Equanimity. Non-reaction. Discipline. These are the kind of words used to describe Vipassana. In a nutshell, Vipassana meditation requires the meditator to sit in silence for hours on end, day after day, just being a spectator to his or her own self. You observe the hum of your breath with each inhalation and exhalation and be an outsider looking in to your thoughts as your mind evokes memories from your past, experiences from the present and perhaps your hopes for the future. You acknowledge the dull pain that nags at you as your hands and legs gradually numbs from being in one place for too long.
The goal of a Vipassana meditation is to train your mind to stop reacting to the ups and downs of life. You first focus non-reaction inwards, and then bring it outwards. As you were an observer of your mind, you now become an observer of your surroundings.
Where to begin
Vipassana meditation can be learnt at a Vipassana center year-round through Vipassana meditation retreats. Following from the lineage of Buddha, modern-day Vipassana retreats take its roots from S.N. Goenka, who began teaching the technique in 1969.

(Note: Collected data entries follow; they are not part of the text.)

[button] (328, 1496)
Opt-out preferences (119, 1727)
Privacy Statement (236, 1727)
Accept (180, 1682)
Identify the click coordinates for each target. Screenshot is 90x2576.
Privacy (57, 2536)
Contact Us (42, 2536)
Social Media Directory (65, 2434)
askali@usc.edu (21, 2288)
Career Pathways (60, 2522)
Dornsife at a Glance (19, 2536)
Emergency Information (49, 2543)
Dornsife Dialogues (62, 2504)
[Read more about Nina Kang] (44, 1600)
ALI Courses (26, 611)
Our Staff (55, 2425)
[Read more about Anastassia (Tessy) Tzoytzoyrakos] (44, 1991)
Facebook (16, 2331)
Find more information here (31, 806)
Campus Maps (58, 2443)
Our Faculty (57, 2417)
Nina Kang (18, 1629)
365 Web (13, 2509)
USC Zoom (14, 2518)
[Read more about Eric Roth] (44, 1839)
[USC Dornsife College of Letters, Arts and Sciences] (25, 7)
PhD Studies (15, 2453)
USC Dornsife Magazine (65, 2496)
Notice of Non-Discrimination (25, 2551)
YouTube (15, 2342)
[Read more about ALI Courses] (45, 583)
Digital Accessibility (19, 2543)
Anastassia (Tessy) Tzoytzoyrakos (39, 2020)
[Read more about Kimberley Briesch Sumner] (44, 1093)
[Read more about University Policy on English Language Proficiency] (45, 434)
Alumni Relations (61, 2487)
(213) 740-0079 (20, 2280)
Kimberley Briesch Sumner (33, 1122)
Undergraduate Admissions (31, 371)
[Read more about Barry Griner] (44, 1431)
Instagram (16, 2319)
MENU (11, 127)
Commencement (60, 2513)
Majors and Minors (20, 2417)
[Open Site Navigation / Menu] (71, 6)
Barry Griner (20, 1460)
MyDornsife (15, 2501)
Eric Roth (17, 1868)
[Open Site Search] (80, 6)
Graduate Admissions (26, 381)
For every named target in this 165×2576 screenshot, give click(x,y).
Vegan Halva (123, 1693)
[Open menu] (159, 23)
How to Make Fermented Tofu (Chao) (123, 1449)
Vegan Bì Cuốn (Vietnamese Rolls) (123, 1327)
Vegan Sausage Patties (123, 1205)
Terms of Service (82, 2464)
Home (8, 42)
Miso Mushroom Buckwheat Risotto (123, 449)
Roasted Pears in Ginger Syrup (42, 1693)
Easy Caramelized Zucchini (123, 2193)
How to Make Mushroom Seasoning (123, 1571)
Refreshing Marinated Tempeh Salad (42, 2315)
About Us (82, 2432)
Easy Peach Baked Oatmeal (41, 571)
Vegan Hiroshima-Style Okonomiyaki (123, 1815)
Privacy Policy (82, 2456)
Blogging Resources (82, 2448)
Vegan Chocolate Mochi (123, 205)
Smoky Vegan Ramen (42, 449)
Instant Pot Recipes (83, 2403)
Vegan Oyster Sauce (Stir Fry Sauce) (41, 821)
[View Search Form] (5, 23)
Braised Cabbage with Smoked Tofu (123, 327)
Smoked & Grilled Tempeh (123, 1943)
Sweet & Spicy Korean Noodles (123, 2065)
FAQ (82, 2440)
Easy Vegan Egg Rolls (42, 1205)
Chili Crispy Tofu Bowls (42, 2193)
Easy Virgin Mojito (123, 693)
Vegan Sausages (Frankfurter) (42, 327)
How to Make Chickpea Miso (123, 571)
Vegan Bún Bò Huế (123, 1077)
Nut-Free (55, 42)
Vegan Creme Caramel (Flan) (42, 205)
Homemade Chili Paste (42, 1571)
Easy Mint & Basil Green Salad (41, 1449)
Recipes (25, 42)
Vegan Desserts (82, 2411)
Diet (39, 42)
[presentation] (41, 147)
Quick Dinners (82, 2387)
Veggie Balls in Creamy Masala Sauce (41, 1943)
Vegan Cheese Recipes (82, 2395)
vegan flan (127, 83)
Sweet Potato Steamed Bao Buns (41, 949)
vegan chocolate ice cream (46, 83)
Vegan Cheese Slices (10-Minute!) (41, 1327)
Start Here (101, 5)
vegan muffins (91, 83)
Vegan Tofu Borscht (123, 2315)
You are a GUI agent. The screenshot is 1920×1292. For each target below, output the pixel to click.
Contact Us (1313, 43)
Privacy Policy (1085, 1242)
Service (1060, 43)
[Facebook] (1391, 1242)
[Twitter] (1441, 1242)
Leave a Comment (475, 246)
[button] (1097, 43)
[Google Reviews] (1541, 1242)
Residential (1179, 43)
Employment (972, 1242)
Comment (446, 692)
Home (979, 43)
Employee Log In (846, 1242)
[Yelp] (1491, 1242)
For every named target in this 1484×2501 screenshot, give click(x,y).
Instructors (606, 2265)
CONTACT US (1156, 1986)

Traditionally, Vipassana retreats take 7 weeks. However, in modern times, retreats are much shorter, with 10 days being a minimum. In those days, 9 are spent in complete silence. Anywhere you go in the world, the Vipassana structure is the same – meditation from 4 am to 9 pm with breaks in between.
What to expect
Expect a lot of silence. Vipassana retreats are also known as silent retreats, where students are to be in a state of “Noble silence” for most of their time there.
Expect also, for the practice to be difficult. Many first time retreat-goers tend to drop out on the second day of their retreat.
Expect to struggle with yourself daily. As you quiet the world outside, the noise in your head gets louder and louder. The challenges, as you will discover on a Vipassana retreat, is inherent.
Lastly, expect to continue your meditation practice outside of the retreat. The recommended amount of practice time is two hours in a day, with one hour in the morning and one hour in the evening.